<h2>Winning Jeopardy</h2>

In this project we are going to use a dataset og Jeopardy questions to gain some insights on the type of questions asked and what should we focus on if we want to have better chances of winning.  
The data set can be obtained from this link  
https://www.reddit.com/r/datasets/comments/1uyd0t/200000_jeopardy_questions_in_a_json_file/

In [130]:
import pandas as pd
import numpy as np
from scipy.stats import chisquare
from scipy.stats import chi2_contingency
from matplotlib import pyplot as plt
import random
import re
%matplotlib inline

In [99]:
jeopardy = pd.read_csv('jeopardy.csv', parse_dates=[' Air Date'])

In [100]:
jeopardy.head()

Unnamed: 0,Show Number,Air Date,Round,Category,Value,Question,Answer
0,4680,2004-12-31,Jeopardy!,HISTORY,$200,"For the last 8 years of his life, Galileo was ...",Copernicus
1,4680,2004-12-31,Jeopardy!,ESPN's TOP 10 ALL-TIME ATHLETES,$200,No. 2: 1912 Olympian; football star at Carlisl...,Jim Thorpe
2,4680,2004-12-31,Jeopardy!,EVERYBODY TALKS ABOUT IT...,$200,The city of Yuma in this state has a record av...,Arizona
3,4680,2004-12-31,Jeopardy!,THE COMPANY LINE,$200,"In 1963, live on ""The Art Linkletter Show"", th...",McDonald's
4,4680,2004-12-31,Jeopardy!,EPITAPHS & TRIBUTES,$200,"Signer of the Dec. of Indep., framer of the Co...",John Adams


In [101]:
jeopardy.columns

Index(['Show Number', ' Air Date', ' Round', ' Category', ' Value',
       ' Question', ' Answer'],
      dtype='object')

In [102]:
jeopardy.rename(columns={' Air Date': 'Air Date', ' Round': 'Round', ' Category': 'Category', ' Value':'Value', ' Question':'Question', ' Answer': 'Answer'}, inplace=True)

In [103]:
jeopardy.info()

<class 'pandas.core.frame.DataFrame'>
RangeIndex: 19999 entries, 0 to 19998
Data columns (total 7 columns):
Show Number    19999 non-null int64
Air Date       19999 non-null datetime64[ns]
Round          19999 non-null object
Category       19999 non-null object
Value          19999 non-null object
Question       19999 non-null object
Answer         19999 non-null object
dtypes: datetime64[ns](1), int64(1), object(5)
memory usage: 1.1+ MB


In [104]:
jeopardy.columns

Index(['Show Number', 'Air Date', 'Round', 'Category', 'Value', 'Question',
       'Answer'],
      dtype='object')

Fisrt we should normalize the values in the Question and Answer columns

In [105]:
def clean_col(col):
    text = col.lower()
    text = re.sub("[^A-Za-z0-9\s]", "", text)
    text = re.sub("\s+", " ", text)
    return text

In [106]:
jeopardy['clean_question'] = jeopardy['Question'].apply(clean_col)
jeopardy['clean_answer'] = jeopardy['Answer'].apply(clean_col)

In [107]:
def clean_value(col):
    number = re.sub("[^A-Za-z0-9\s]", "", col)
    try:
        number = int(number)
    except:
        number = 0
    return number


In [108]:
jeopardy['clean_value'] = jeopardy['Value'].apply(clean_value)
jeopardy['clean_value'] = jeopardy['clean_value'].astype(int)

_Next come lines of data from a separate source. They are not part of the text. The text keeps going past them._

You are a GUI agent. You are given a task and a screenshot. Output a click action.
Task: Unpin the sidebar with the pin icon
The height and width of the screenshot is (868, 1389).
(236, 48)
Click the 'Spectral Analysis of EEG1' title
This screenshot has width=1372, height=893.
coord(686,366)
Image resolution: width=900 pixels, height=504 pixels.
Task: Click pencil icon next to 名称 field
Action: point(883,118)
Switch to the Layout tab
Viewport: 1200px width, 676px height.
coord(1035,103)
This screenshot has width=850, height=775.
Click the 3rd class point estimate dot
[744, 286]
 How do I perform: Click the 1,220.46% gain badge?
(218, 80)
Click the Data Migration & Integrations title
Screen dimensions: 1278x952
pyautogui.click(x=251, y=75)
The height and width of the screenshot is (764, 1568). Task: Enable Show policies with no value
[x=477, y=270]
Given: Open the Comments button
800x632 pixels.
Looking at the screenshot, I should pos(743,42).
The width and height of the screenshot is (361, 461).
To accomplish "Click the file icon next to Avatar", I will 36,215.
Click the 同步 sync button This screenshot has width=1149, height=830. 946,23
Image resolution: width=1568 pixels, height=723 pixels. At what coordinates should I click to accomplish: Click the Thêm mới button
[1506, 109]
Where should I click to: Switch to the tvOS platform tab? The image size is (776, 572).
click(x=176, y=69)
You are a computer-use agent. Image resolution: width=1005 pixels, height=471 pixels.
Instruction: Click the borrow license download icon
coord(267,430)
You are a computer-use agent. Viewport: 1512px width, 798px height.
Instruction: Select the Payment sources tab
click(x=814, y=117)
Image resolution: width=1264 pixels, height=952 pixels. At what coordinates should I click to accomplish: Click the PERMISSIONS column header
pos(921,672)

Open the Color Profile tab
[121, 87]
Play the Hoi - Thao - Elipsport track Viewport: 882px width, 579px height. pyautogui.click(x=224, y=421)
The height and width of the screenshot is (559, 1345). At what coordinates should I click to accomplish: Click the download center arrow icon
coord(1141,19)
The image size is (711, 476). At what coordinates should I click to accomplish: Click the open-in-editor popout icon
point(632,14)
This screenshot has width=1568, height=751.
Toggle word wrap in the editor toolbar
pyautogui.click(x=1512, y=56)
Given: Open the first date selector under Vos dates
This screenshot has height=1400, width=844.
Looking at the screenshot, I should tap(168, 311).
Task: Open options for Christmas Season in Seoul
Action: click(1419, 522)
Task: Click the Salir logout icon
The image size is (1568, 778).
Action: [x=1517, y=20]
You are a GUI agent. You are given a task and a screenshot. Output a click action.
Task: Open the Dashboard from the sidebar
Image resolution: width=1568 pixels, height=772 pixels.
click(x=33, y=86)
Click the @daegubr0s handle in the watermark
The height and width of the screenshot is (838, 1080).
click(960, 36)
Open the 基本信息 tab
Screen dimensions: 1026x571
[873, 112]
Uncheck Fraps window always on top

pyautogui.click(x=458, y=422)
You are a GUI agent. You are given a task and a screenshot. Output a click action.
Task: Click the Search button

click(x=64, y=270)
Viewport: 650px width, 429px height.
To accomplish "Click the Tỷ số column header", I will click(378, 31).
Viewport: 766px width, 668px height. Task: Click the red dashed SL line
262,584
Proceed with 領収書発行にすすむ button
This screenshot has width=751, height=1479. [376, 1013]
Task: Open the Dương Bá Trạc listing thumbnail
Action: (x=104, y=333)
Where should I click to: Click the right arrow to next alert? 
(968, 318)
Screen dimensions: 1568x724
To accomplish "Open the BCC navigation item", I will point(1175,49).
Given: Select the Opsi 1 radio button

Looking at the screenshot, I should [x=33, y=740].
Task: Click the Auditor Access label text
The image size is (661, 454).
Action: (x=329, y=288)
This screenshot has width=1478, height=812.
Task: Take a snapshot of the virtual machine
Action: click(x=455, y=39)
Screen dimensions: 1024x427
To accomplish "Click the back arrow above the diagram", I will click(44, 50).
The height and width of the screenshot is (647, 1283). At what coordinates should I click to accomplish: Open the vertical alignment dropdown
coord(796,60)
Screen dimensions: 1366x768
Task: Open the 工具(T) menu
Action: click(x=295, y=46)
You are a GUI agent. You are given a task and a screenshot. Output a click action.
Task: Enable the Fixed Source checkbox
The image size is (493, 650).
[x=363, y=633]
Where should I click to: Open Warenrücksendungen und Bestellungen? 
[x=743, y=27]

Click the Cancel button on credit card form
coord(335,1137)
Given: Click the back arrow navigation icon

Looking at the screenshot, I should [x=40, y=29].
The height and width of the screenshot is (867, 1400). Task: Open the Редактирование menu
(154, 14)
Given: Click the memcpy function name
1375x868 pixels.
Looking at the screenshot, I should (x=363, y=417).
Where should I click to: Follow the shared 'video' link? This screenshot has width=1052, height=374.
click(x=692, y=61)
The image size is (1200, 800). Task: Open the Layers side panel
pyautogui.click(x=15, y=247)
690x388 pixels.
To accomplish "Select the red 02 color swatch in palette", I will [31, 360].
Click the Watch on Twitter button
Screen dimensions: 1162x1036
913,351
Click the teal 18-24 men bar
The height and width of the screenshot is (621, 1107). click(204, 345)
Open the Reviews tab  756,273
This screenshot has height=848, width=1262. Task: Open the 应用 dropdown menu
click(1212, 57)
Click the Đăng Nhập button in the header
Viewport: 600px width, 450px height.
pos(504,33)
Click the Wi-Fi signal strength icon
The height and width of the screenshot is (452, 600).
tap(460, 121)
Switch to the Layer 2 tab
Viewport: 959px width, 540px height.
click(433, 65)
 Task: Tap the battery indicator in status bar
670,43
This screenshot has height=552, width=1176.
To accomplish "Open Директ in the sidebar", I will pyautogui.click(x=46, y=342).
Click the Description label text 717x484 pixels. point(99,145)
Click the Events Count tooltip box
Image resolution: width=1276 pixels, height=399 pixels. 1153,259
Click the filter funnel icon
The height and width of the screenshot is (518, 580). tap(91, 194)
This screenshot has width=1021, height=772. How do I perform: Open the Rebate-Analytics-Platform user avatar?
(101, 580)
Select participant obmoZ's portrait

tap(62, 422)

In this section we are going to answer the question:  
How often the answer is deducible from the question?

In [109]:
def calc_match(row):
    match_count = 0
    split_answer = row['clean_answer'].split()
    split_question = row['clean_question'].split()
    if 'the' in split_answer:
        split_answer.remove('the')
    if len(split_answer) == 0:
        return 0
    for word in split_answer:
        if word in split_question:
            match_count +=1
    return match_count / len(split_answer)

In [110]:
jeopardy['answer_in_question'] = jeopardy.apply(calc_match, axis=1)
mean = jeopardy['answer_in_question'].mean()
print(mean)

0.05900196524977763


s it looks like only ~ 6% of the answers can be inferred fom the question so this is a relativly low number and we shouldn't count on it for our win.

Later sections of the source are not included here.